### Exercise goal
Nothing but the records, repeated exactly, should form the response.

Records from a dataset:

== == ==

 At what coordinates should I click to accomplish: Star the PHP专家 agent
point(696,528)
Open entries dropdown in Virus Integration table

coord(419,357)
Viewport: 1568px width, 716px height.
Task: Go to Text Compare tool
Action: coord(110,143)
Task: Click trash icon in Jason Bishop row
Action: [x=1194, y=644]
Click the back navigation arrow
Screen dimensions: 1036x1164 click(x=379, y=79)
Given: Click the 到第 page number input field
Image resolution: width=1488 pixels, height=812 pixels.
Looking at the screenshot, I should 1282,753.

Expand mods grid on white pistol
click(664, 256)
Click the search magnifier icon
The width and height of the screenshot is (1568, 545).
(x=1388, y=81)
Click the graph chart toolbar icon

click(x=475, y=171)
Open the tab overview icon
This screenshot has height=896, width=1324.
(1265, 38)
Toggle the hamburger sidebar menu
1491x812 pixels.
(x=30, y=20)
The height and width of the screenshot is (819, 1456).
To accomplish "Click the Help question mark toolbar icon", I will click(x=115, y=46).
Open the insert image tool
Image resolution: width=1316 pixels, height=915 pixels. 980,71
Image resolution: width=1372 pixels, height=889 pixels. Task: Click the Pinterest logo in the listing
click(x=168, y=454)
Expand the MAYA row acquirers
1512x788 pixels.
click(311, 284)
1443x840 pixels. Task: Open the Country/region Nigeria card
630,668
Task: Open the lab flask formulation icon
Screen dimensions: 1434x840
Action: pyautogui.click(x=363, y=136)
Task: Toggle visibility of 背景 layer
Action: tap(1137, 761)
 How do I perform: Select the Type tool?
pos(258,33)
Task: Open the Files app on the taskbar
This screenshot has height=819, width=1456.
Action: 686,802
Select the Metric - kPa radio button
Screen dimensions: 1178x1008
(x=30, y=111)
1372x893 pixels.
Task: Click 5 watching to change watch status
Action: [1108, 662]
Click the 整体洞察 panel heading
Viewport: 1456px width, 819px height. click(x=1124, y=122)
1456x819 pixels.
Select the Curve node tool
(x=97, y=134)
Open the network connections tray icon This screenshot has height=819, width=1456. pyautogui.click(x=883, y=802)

== == ==

### Exercise result
 At what coordinates should I click to accomplish: Star the PHP专家 agent
point(696,528)
Open entries dropdown in Virus Integration table

coord(419,357)
Viewport: 1568px width, 716px height.
Task: Go to Text Compare tool
Action: coord(110,143)
Task: Click trash icon in Jason Bishop row
Action: [x=1194, y=644]
Click the back navigation arrow
Screen dimensions: 1036x1164 click(x=379, y=79)
Given: Click the 到第 page number input field
Image resolution: width=1488 pixels, height=812 pixels.
Looking at the screenshot, I should 1282,753.

Expand mods grid on white pistol
click(664, 256)
Click the search magnifier icon
The width and height of the screenshot is (1568, 545).
(x=1388, y=81)
Click the graph chart toolbar icon

click(x=475, y=171)
Open the tab overview icon
This screenshot has height=896, width=1324.
(1265, 38)
Toggle the hamburger sidebar menu
1491x812 pixels.
(x=30, y=20)
The height and width of the screenshot is (819, 1456).
To accomplish "Click the Help question mark toolbar icon", I will click(x=115, y=46).
Open the insert image tool
Image resolution: width=1316 pixels, height=915 pixels. 980,71
Image resolution: width=1372 pixels, height=889 pixels. Task: Click the Pinterest logo in the listing
click(x=168, y=454)
Expand the MAYA row acquirers
1512x788 pixels.
click(311, 284)
1443x840 pixels. Task: Open the Country/region Nigeria card
630,668
Task: Open the lab flask formulation icon
Screen dimensions: 1434x840
Action: pyautogui.click(x=363, y=136)
Task: Toggle visibility of 背景 layer
Action: tap(1137, 761)
 How do I perform: Select the Type tool?
pos(258,33)
Task: Open the Files app on the taskbar
This screenshot has height=819, width=1456.
Action: 686,802
Select the Metric - kPa radio button
Screen dimensions: 1178x1008
(x=30, y=111)
1372x893 pixels.
Task: Click 5 watching to change watch status
Action: [1108, 662]
Click the 整体洞察 panel heading
Viewport: 1456px width, 819px height. click(x=1124, y=122)
1456x819 pixels.
Select the Curve node tool
(x=97, y=134)
Open the network connections tray icon This screenshot has height=819, width=1456. pyautogui.click(x=883, y=802)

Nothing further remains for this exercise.